You're not the first, and won't be the last. I, too, have been known to chain and padlock rolls of gaff tape to various permanent locations.

We'll leave the discussion of why one needs that much gaff tape on the lockrail for another time.


----------



## Aaron Clarke (Apr 15, 2018)

derekleffew said:


> We'll leave the discussion of why one needs that much gaff tape on the lockrail for another time.



Let's just say all volunteers and everyone has their own "system". For now proper spiking is something very low on my list to try and teach them.

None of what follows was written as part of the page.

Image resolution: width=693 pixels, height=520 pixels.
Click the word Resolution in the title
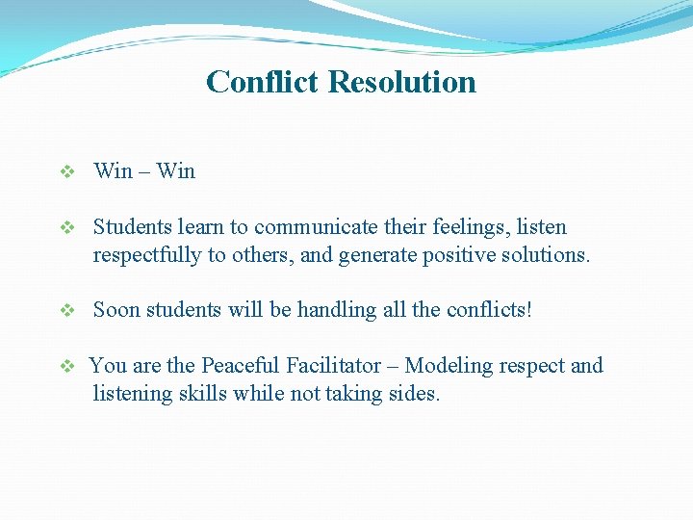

This hopefully moves up beyond duck tape for good. ‍


----------



## TimMc (Apr 15, 2018)

Aaron Clarke said:


> Let's just say all volunteers and everyone has their own "system". For now proper spiking is something very low on my list to try and teach them. This hopefully moves up beyond *duck tape* for good. ‍




We tried that in high school but never could get the ducks through the rope locks. Probably why they put me in audio...


----------



## gafftapegreenia (Apr 15, 2018)

It keeps honest people honest. I’ve posted this picture to some FB groups and the response was “I’d leave an empty core out of spite”.


----------



## gafftaper (Apr 16, 2018)

But I like to go for a walk once in a while.


----------



## epimetheus (Apr 17, 2018)

gafftaper said:


> But I like to go for a walk once in a while.



This was my first thought upon reading the thread title as well...

Does he need a stint in obedience school, or a shock collar?


----------



## gafftaper (Apr 17, 2018)

epimetheus said:


> Does he need a stint in obedience school, or a shock collar?


Are you asking me or my wife?


----------



## TimMc (Apr 18, 2018)

I thought it was a TV show about zombie adhesives....


----------